Starting with the line that contains "Viewport: 779px width, 535px" and going on through the line that contains "coord(35,134)", reproduce those lines of the data below word for word, and nothing else.

§ TASK MATERIAL:
[Begin]
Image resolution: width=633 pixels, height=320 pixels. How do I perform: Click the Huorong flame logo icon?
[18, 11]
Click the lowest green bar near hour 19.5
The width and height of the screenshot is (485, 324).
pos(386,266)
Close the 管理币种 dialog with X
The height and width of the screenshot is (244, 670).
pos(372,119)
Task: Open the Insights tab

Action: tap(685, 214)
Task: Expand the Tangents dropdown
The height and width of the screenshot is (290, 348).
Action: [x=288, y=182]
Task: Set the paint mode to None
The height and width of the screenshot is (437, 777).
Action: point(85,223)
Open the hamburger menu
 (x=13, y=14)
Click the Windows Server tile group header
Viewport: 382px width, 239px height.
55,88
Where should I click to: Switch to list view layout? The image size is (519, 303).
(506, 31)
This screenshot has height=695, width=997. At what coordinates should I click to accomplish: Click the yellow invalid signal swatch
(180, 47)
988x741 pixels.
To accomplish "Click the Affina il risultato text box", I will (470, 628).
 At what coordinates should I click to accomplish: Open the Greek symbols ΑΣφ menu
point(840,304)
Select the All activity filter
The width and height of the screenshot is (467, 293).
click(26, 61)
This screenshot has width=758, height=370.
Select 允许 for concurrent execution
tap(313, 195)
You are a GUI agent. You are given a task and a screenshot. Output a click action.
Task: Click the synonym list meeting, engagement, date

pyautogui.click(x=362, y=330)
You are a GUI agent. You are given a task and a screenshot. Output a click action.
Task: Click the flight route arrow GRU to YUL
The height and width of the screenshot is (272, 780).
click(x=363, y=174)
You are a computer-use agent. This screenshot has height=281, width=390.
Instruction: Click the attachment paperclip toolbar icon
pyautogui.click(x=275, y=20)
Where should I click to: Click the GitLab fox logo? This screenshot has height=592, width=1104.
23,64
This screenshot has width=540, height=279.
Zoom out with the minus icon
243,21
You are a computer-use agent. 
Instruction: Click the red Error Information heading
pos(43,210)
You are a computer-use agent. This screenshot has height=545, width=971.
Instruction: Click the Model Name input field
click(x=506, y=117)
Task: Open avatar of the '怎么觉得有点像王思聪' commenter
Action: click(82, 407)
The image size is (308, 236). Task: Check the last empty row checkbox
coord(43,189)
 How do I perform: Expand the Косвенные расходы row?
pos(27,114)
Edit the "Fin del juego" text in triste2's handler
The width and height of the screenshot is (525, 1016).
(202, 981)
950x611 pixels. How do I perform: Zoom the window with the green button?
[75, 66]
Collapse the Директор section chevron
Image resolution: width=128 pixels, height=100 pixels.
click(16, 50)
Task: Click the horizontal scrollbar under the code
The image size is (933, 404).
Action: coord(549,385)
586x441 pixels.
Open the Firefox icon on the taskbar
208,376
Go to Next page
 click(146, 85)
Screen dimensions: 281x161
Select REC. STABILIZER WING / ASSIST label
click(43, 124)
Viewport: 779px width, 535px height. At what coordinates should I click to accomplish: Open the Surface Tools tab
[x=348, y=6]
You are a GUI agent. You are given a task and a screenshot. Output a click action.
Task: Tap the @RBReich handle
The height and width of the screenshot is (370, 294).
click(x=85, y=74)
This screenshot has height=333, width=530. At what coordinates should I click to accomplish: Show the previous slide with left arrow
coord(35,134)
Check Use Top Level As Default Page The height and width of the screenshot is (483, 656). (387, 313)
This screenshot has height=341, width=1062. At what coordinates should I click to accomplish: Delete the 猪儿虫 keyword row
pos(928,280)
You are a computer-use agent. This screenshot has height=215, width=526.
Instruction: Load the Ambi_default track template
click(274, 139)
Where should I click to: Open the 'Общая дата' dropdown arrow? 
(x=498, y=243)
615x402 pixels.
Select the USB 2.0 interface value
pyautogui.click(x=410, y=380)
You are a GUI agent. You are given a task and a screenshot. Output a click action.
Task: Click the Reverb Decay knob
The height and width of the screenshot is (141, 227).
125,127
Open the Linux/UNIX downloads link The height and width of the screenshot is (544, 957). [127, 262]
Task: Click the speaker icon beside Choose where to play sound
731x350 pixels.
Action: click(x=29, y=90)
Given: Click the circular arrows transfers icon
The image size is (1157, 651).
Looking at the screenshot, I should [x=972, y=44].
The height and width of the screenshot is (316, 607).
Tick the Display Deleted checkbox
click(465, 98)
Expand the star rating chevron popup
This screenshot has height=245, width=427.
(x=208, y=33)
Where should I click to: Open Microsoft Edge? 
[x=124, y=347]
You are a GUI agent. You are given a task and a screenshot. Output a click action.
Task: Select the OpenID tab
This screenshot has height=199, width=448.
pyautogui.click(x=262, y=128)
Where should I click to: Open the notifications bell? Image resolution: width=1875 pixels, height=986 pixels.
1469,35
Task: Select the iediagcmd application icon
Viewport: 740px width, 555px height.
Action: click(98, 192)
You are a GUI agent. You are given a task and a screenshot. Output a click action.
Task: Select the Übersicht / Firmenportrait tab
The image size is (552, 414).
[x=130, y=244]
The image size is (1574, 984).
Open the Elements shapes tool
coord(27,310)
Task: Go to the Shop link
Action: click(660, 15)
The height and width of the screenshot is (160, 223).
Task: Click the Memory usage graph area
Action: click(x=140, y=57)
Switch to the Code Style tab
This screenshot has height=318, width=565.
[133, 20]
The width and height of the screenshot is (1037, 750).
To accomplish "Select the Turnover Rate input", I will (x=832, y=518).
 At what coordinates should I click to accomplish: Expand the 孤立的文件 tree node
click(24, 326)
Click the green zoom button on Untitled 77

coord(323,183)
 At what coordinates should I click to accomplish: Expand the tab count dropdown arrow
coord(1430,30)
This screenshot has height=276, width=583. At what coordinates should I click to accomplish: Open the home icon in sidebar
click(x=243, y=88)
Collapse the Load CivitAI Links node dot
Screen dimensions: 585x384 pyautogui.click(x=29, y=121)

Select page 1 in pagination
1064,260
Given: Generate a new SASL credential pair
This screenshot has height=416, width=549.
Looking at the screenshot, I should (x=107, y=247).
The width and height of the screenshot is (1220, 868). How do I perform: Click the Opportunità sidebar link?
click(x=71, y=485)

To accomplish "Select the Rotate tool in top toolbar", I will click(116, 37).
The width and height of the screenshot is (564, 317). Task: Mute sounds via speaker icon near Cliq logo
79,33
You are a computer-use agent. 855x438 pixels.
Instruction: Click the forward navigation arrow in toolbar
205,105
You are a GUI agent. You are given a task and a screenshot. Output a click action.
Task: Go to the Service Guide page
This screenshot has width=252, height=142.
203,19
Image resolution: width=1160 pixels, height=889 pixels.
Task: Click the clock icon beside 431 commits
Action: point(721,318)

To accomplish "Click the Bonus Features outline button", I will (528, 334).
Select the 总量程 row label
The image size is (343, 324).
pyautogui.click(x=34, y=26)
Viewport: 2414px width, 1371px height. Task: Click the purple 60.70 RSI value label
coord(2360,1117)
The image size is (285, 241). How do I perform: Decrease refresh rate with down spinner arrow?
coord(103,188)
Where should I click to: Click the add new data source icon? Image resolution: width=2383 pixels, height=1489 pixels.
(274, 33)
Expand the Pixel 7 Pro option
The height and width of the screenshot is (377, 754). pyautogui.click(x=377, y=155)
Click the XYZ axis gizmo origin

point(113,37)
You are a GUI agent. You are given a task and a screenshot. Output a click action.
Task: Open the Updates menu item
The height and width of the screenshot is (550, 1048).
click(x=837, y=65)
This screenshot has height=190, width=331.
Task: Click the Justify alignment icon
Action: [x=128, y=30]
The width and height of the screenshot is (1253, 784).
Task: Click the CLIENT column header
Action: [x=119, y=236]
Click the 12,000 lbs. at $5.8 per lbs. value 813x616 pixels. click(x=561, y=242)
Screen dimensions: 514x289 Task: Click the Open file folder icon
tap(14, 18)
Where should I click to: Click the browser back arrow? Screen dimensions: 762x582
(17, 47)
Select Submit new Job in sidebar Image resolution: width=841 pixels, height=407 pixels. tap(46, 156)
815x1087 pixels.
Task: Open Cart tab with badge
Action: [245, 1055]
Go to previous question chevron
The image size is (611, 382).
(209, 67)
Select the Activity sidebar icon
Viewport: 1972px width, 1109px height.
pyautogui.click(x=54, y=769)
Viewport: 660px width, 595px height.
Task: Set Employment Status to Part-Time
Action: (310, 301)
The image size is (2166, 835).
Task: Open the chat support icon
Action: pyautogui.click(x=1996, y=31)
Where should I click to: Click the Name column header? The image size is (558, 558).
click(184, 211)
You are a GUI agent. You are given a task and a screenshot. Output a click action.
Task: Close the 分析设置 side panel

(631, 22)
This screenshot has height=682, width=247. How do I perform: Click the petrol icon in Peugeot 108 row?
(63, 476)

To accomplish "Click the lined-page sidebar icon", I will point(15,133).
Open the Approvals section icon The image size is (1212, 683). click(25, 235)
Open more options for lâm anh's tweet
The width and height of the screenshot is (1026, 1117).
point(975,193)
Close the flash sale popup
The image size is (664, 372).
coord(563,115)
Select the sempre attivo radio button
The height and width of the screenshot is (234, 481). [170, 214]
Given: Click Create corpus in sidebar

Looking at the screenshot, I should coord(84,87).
[End]
§ EXPECTED ANSWER:
Viewport: 779px width, 535px height. At what coordinates should I click to accomplish: Open the Surface Tools tab
[x=348, y=6]
You are a GUI agent. You are given a task and a screenshot. Output a click action.
Task: Tap the @RBReich handle
The height and width of the screenshot is (370, 294).
click(x=85, y=74)
This screenshot has height=333, width=530. At what coordinates should I click to accomplish: Show the previous slide with left arrow
coord(35,134)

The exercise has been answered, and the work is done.